The Conservatives look finished, and it’s probably too late to do anything about it. Mr Sunak and his lieutenants seem to have nothing to offer besides updates on his five priorities. His party chair, Greg Hands, has a pitch that in effect says to a weary electorate: “Yeah, we’re useless, but the other lot are even worse.” That is not an inspiring message.
The next general election is shaping up to be a curiously negative affair. The two knightly leaders of the opposition are appealing to the voters to support them “because we’re not the Tories”. The Labour policy offering in particular will probably remain slim in volume and broad in its platitudes. The message is fiscal responsibility at all costs, even risking further child poverty through an eligibility cap on child benefit. Whatever else, it’s not much of a vision for the new Britain.

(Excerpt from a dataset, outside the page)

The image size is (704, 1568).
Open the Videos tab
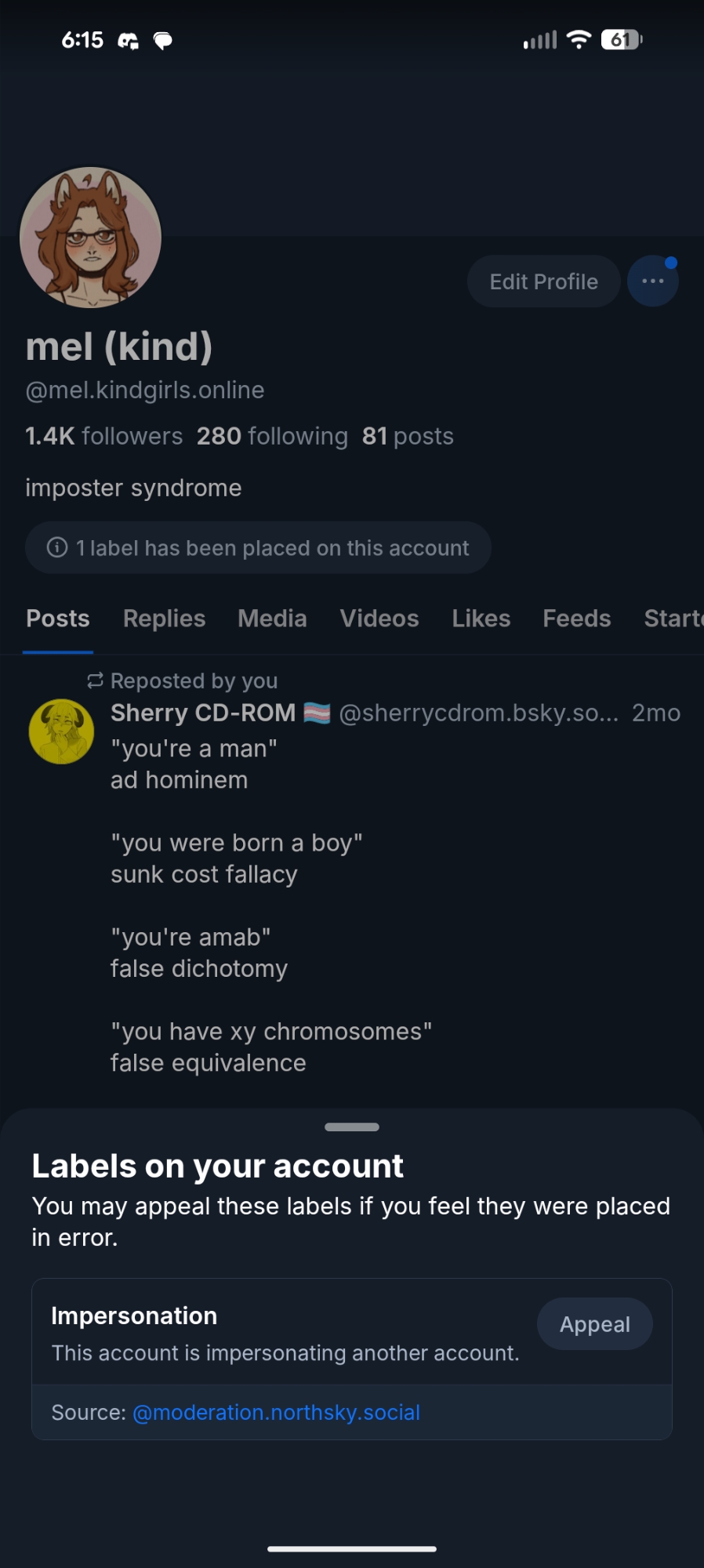click(379, 619)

On the other side, the Conservatives insist on banging out tired cliches about the “magic money tree”, even though they themselves can’t answer the questions that Labour throws back at them about how they plan to fund their grand ideas in a stagnant economy.

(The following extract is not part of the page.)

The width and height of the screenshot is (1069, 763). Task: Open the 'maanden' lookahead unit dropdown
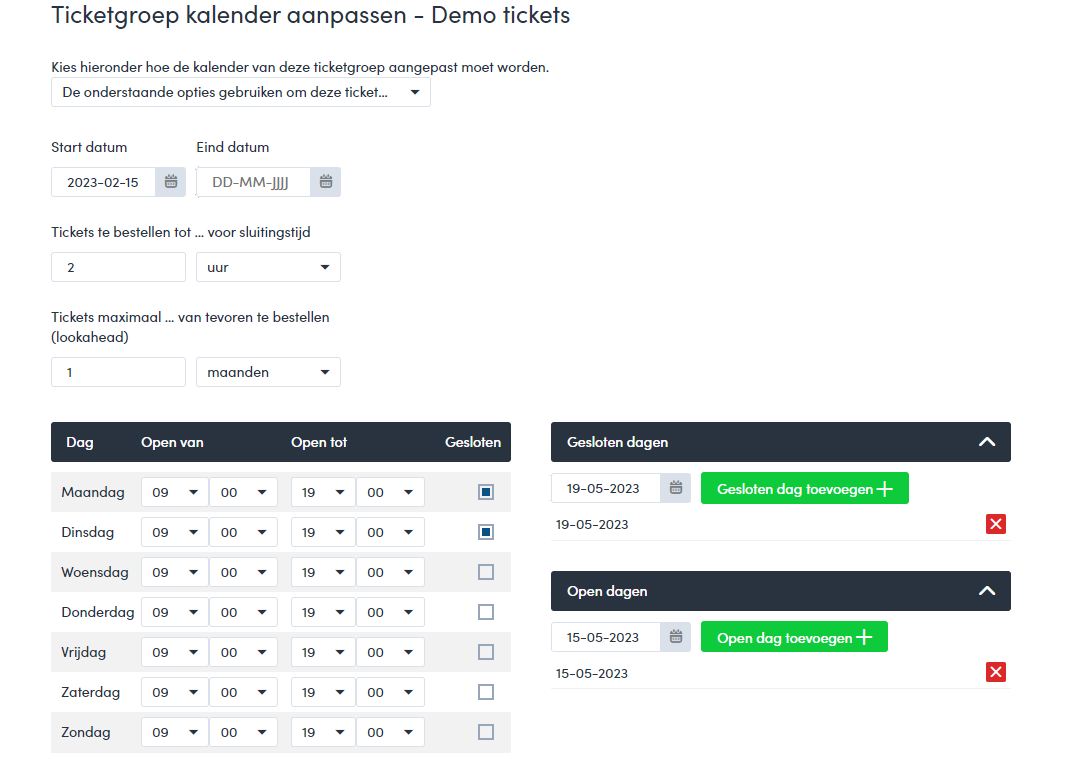[268, 372]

Like a mirror image, the Tories seem to want people to support them, despite all the blunders of recent years, because they’re not Labour (or Labour’s Lib Dem accomplices). The heat on “wedge” issues and time spent on culture wars will be poor substitutes for a debate on the state of the nation, with neither side seeming quite ready to concede that there is very little they can do.

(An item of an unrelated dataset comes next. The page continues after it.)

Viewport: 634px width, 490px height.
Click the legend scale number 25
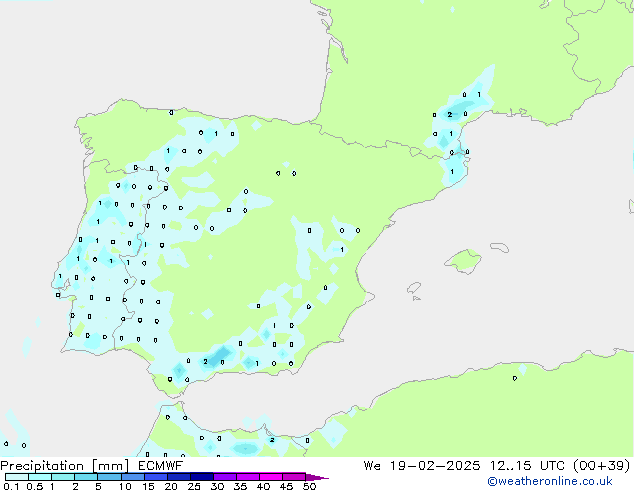click(194, 487)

The voters, to their credit, seem to have worked that out already, and drawn the conclusion that they might as well try a change of approach – and of governing party, given that the present lot have run out of energy and ideas: “Time for a change.”
But there isn’t much buzz about the coming change of regime, as there was in, say, 1945, 1964, 1979, 1997 or even 2019. The voters, shrewdly, refuse to get their hopes up.